Я потащил мышку по грязному коврику; она вдруг показалась тяжелой и неповоротливой. Компьютерные часы показывали 16:44. По моему мнению, соседи хохотали последние три с половиной минуты. «Уааа-ха-ха-ха-ха», – вновь завыли за стеной. Нет, они не помешают мне работать, им не удастся меня отвлечь. Вот только добавлю в чай капельку молока.

– Что? Что такое? – крикнул я, входя в гостиную.

– Играем в «Угадай мелодию», – отозвался Джим.

Это была любимая игра в нашем доме – она заключалась в том, что включали начальные такты какой-нибудь старой песни, а все остальные начинали пыжиться, пытаясь угадать название. Я провел много вечеров в этой квартире, выкрикивая «Женщины из кабака», услышав одинокий звук коровьего колокольчика, или «Танцевальный блицкриг» – при звуке сирены.

Странно, что банальная «Угадай мелодию» могла вызвать такое веселье.

– Тут Пол застрял на одной мелодии, – объяснил Джим.

– Это явно какая-то новая песня, – уныло сказал Пол.

– Может, ты ее узнаешь, Майкл.

С подозрительным блеском в глазах Джим включил проигрыватель, и я тотчас узнал свою лучшую песню, записанную на гибком диске.

– Это не "Бабушка "? – с надеждой спросил Пол, а Саймон с Джимом снова загоготали.

– Ну нет, "Бабушка " – высший класс, – возразил Джим.

– Может, «Мини-попс»? – спросил Пол.

– Нет, – с негодованием сказал я. – Это «Жар городского металла» Микки А. Эту песню трижды прокрутили на «Долине Темзы». И для своего времени музыка была весьма новаторской.
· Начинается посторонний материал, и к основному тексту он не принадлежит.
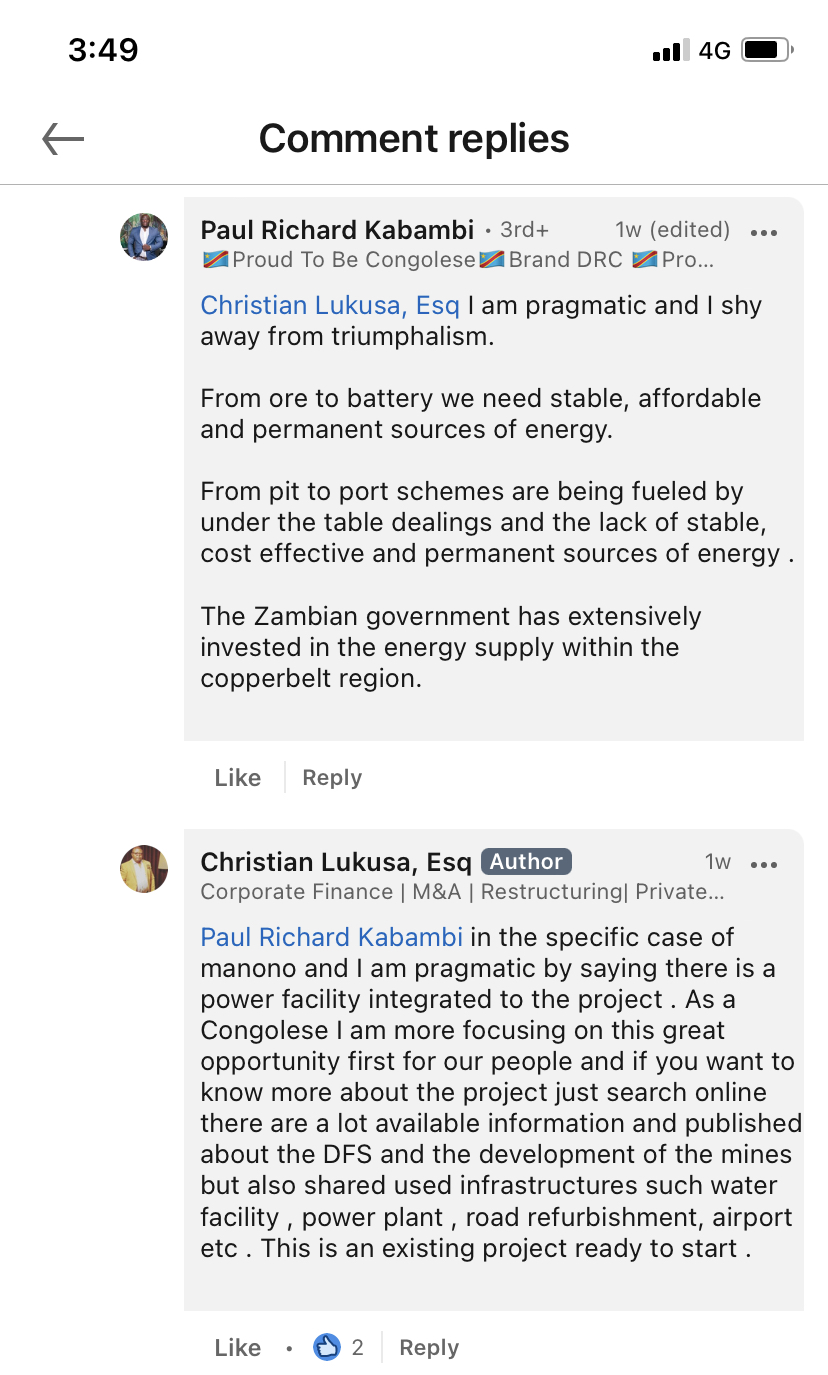This screenshot has height=1375, width=828.
Task: Open reaction count 2
Action: tap(358, 1348)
Стараясь не слишком явно показывать обиду, я вложил в конверт свой бесценный гибкий диск и отправился на кухню за молоком.

Когда я на обратном пути проходил через гостиную, Джим уже ставил новую композицию. Музыка еще не зазвучала, и я замедлил шаг – из чистой любознательности. Нежно забренчала гитара; один такт до-мажорного аккорда, затем один такт ми-минорного, эта последовательность повторялась раз за разом, я мигом узнал песню. Это знаменитое вступление всякий узнал бы сразу. Потому-то я и вышел из себя, что не сразу вспомнил название.

– Так это же… это…. боже, ну… Семидесятые годы… «Роллинг стоунз» или что-то вроде того, так?

– Может быть, да, – садистски сказал Джим, – а может, и нет.

– Включи-ка еще раз, – попросил я, выставив одну ногу в дверной проем и убеждая себя, что на самом деле меня здесь уже нет.

Джим ткнул дистанционным пультом, и я понимающе кивнул, когда опять пошло знакомое вступление: игла в моем черепе сновала по дорожкам мозга, пытаясь отыскать место, где хранится остальная часть песни. Господи, в этой квартире царит такая расхлябанность, ничего найти нельзя.

– Это же так очевидно, – без всякой нужды сказал Саймон.

– Ну же, – подбодрил Пол.

Они уже распознали мелодию, так что этот раунд был устроен исключительно ради меня.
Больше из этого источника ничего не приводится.